━━ TEXTO DE PARTIDA

42.      Segundo jurisprudência assente (9), o sistema de proteção instituído pela Diretiva 93/13 assenta na ideia de que o consumidor se encontra numa situação de inferioridade relativamente ao profissional, quer no que respeita ao poder de negociação, quer ao nível de informação, situação que o leva a aderir às condições redigidas previamente pelo profissional, sem poder influenciar o respetivo conteúdo.

43.      Em primeiro lugar, o artigo 6.o, n.o 1, da Diretiva 93/13 estabelece a regra segundo a qual o consumidor não pode ficar vinculado pelas cláusulas abusivas contidas nos contratos.

44.      Tendo em conta a situação de inferioridade em que se encontra o consumidor, o artigo 6.o, n.o 1, da referida diretiva, disposição imperativa de ordem pública (10) destinada a restabelecer a igualdade entre os contraentes, foi interpretado no sentido de autorizar — e até obrigar, desde que disponha dos elementos de direito e de facto necessários — o juiz nacional a apreciar oficiosamente o caráter abusivo de uma cláusula contratual contida num contrato que liga um consumidor a um profissional (11).

45.      No que respeita à compatibilidade de uma legislação processual com a Diretiva 93/13, e, em especial, de um processo relativo à execução de garantias ou à execução por parte dos notários de garantias que acompanham contratos de mútuo celebrados com consumidores (12), importa recordar que as modalidades de mecanismos nacionais de execução coerciva e de intervenção dos notários neste âmbito decorrem da ordem jurídica interna dos Estados‑Membros por força do princípio da autonomia processual, sob reserva do respeito pelos princípios da equivalência e da efetividade (13).

━━━━

- **TAREFA**
Escreva a continuação do texto sobre a proteção do consumidor na Diretiva 93/13, começando logo depois do último parágrafo. As linhas que vêm depois não têm nenhum papel nisto.

━━ MATERIAL

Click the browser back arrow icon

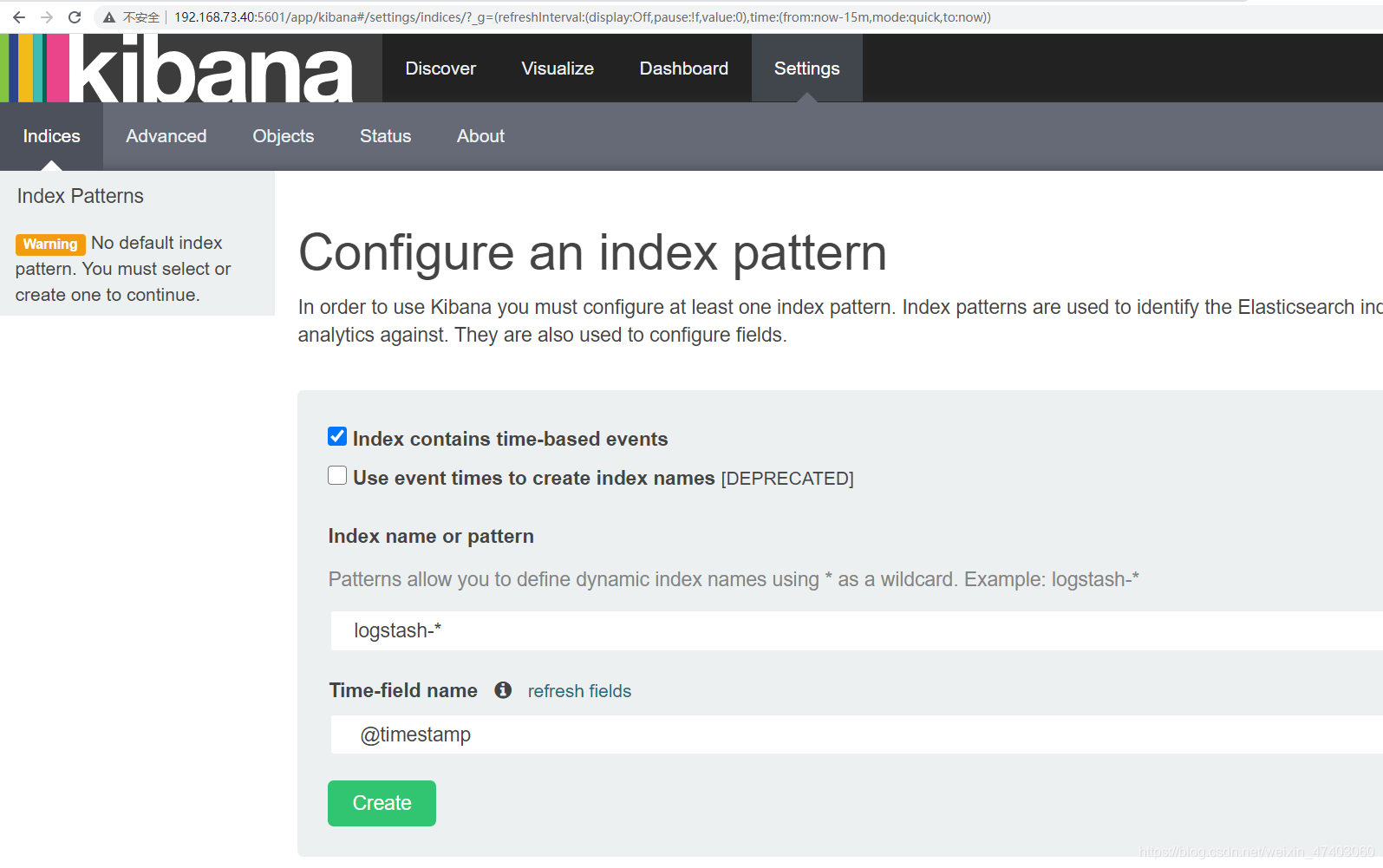click(19, 17)
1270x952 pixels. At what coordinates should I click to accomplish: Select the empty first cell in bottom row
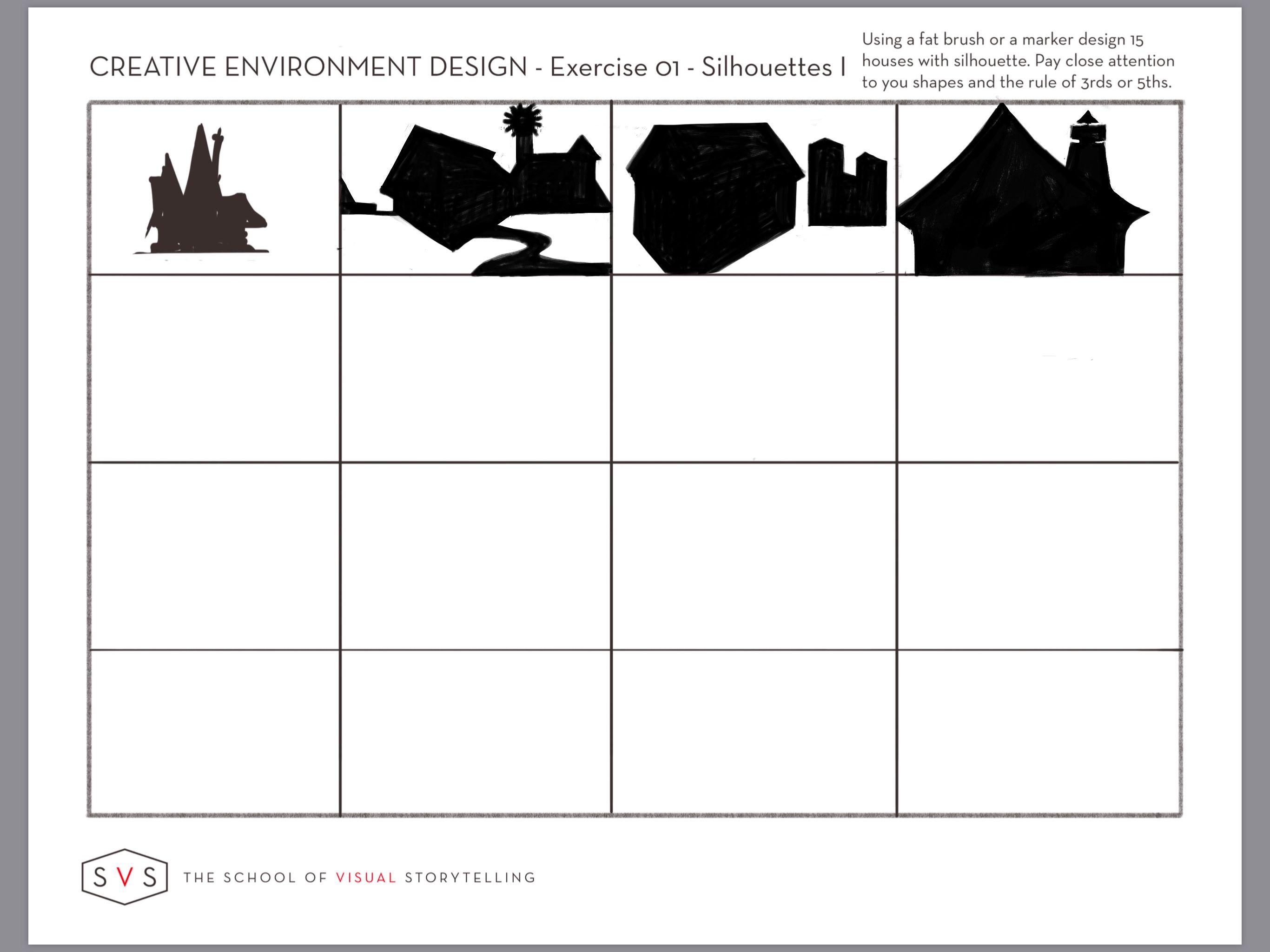215,732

━━━━

- **RESPOSTA**
46.      Quanto ao princípio da efetividade, o único verdadeiramente posto em causa no processo em apreço (14), o Tribunal de Justiça, chamado, em especial, a pronunciar‑se sobre as disposições processuais de execução de hipotecas, sublinhou que, na ausência de controlo eficaz do caráter potencialmente abusivo das cláusulas do contrato que constituem o título a executar, o respeito dos direitos conferidos pela Diretiva 93/13 não pode estar garantido (15).

47.      No que se refere às regulamentações nacionais de execução extrajudicial de hipotecas, o Tribunal de Justiça identificou determinados elementos que podem revelar‑se necessários para garantir a proteção dos consumidores prevista nesta diretiva.

48.      Assim, em primeiro lugar e em relação a disposições processuais eslovacas, foi reconhecida ao juiz nacional, chamado a pronunciar‑se no decurso de um processo extrajudicial, a faculdade de suspender a execução de uma venda imobiliária. Contudo, as disposições da Diretiva 93/13 foram interpretadas no sentido de que não se opunham a uma regulamentação nacional que permite exigir o pagamento de um crédito, baseado em cláusulas contratuais eventualmente abusivas, através da execução extrajudicial de um bem imóvel dado em garantia pelo consumidor, na medida em que essa legislação não impossibilite na prática ou dificulte excessivamente a salvaguarda dos direitos conferidos ao consumidor por esta diretiva (16).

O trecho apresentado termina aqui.